Text passage:

Hi Lincoln,

> It's better making decisions at the query level when a connector has both
capabilities.

Can you clarify the mechanism?
- only sync connector: What connector developers should do
- only async connector: What connector developers should do
- both async and sync connector: What connector developers should do

Best,
Jingsong

On Wed, Jun 1, 2022 at 2:29 PM Lincoln Lee <lincoln.8...@gmail.com> wrote:

> Hi Jingsong,
>
> Thanks for your feedback!
>
> Yes, the existing HBase connector use an option 'lookup.async' to control
> its lookup source implementations that exposed to the planner, however it's
> a private option for the HBase connector only, so it will not affect the
> common API.
>
> And as discussed in the mailing thread of FLIP-221[1], we got a consensus
> that do not make it as a common option. It's better making decisions at the
> query level when a connector has both capabilities.
>
> So if everything goes well, we should discuss it whether to deprecate
> the 'lookup.async'
> or not for HBase connector after the hint been done.
>
> This will be mentioned in the Compatibility part of this FLIP[2].
>
> WDYT?
>
> [1]: https://lists.apache.org/thread/v76g8v1o9sjdho9kbzlgjyv38l2oynox
> [2]:
>
> https://cwiki.apache.org/confluence/display/FLINK/FLIP-234%3A+Support+Retryable+Lookup+Join+To+Solve+Delayed+Updates+Issue+In+External+Systems?src=contextnavpagetreemode
>
> Best,
> Lincoln Lee
>
>
> Jingsong Li <jingsongl...@gmail.com> 于2022年6月1日周三 14:11写道:
>
> > Hi Lincoln,
> >
> > The unified lookup hint is what I want.
> >
> > And I like 'async'='true|false' option.
> >
> > But there is a compatibility issue, as I remember if async is currently
> > controlled by connector, and this may also require some API changes?
> >
> > We need to have a clear story for the connector combined with this
> option:
> > - only sync connector
> > - only async connector
> > - both async and sync connector
> >
> > Best,
> > Jingsong
> >
> > On Mon, May 30, 2022 at 3:55 PM Lincoln Lee <lincoln.8...@gmail.com>
> > wrote:
> >
> > > Thanks Jark for your quick response and the consensus!
> > >
> > > And I will update the FLIP after Jingsong or other developers confirm
> > that
> > > there is no problem.
> > >
> > > Best,
> > > Lincoln Lee
> > >
> > >
> > > Jark Wu <imj...@gmail.com> 于2022年5月30日周一 15:49写道:
> > >
> > > > Thanks for the update.
> > > >
> > > > The unified lookup hint looks good to me.
> > > > And thanks for explaining ALLOW_UNORDERED.
> > > >
> > > > Best,
> > > > Jark
> > > >
> > > > On Mon, 30 May 2022 at 15:31, Lincoln Lee <lincoln.8...@gmail.com>
> > > wrote:
> > > >
> > > > > Hi Jark & Jingsong,
> > > > >
> > > > > Thanks for your feedback!

Available data:
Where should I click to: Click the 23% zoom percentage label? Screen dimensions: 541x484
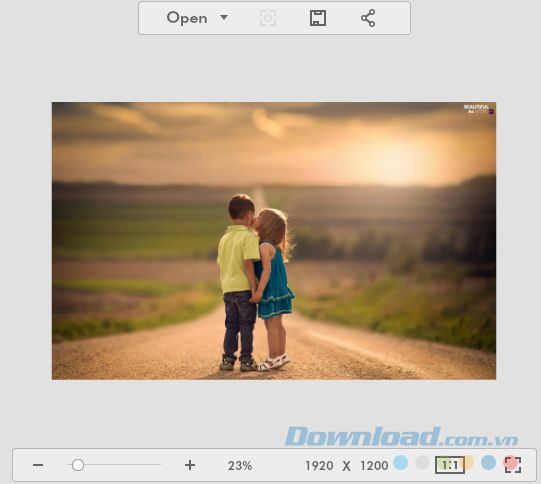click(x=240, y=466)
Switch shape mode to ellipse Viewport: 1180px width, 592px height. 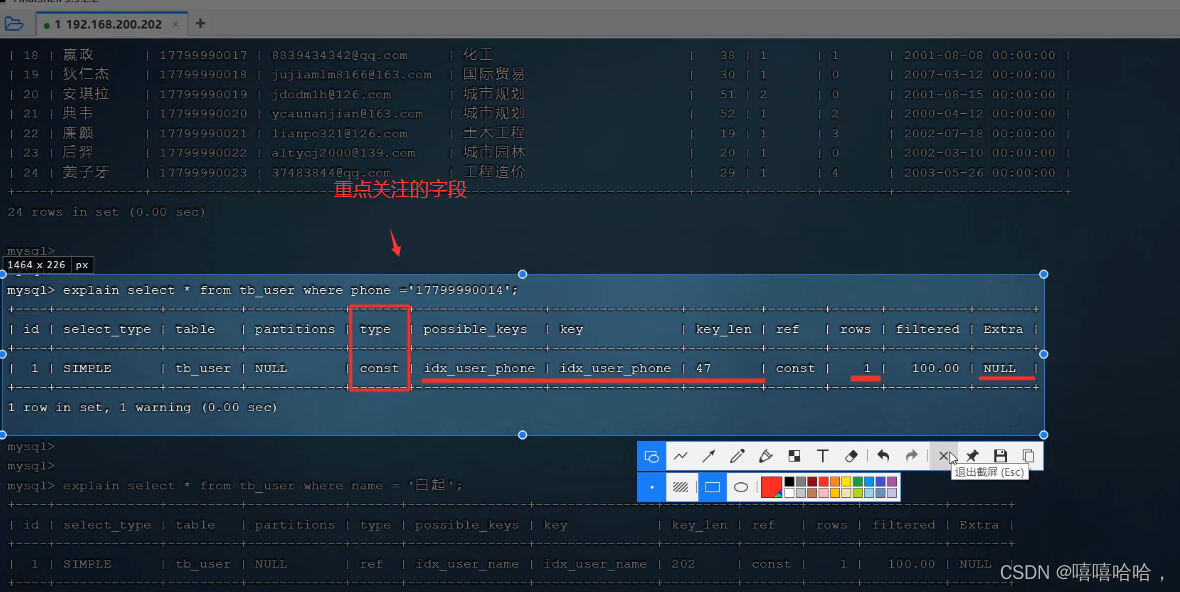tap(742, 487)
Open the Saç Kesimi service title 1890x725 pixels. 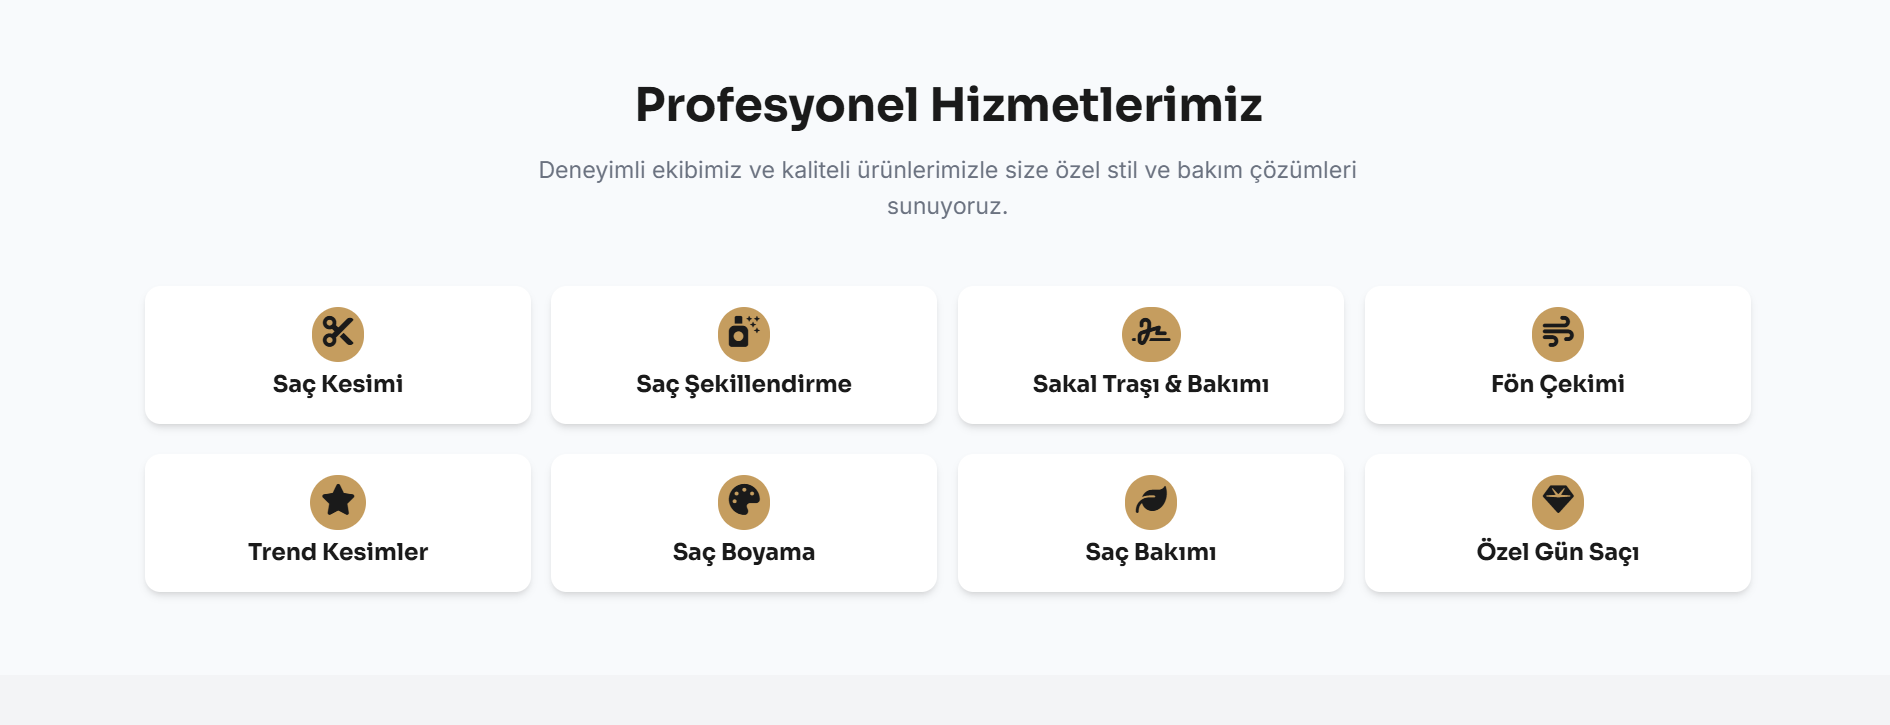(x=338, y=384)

Things to do:
• A. Which kinds of connector does the lookup hint thread say need a clear story when combined with the async option?
• B. In the lookup hint thread, what option does the existing HBase connector use to control its lookup source implementations?
• C. Carry on the lookup hint thread, picking up after its final sentence.
You won't need the lines to answer anything here.

Results in order:
• A. only sync connector; only async connector; both async and sync connector

• B. 'lookup.async'

• C.
> > > > >
> > > > > 1.) support retry on sync lookup
> > > > > I also agree with supporting it, this will be useful for connectors
> > > that
> > > > > don't have asynchronous lookup implementations and can also solve
> the
> > > > ASYNC
> > > > > non-target problem to some extent(because the retrying is blocking
> > for
> > > > sync
> > > > > lookup, and may accumulate delay, but it maybe acceptable for the
> > case
> > > > that
> > > > > most or all data want to do a delayed lookup).
> > > > >
> > > > > For the api perspective, we can do some unification. Let's think of
> > the
> > > > > whole user story for lookup join:
> > > > >
> > > > > ASYNC_LOOKUP vs SYNC_LOOKUP  can share a common one: LOOKUP by
> > > different
> > > > > hint option values: 'async'='true|false'
> > > > >
> > > > > ASYNC_LOOKUP_MISS_RETRY vs SYNC_LOOKUP_MISS_RETRY can share the
> > > > > LOOKUP_MISS_RETRY with hint option: 'miss-retry'='true|false'
> > > > >
> > > > > we can use one single hint LOOKUP with different hint options
> > > > > ('async'='true|false', 'miss-retry'='true|false') to cover all
> > related
> > > > > functionalities.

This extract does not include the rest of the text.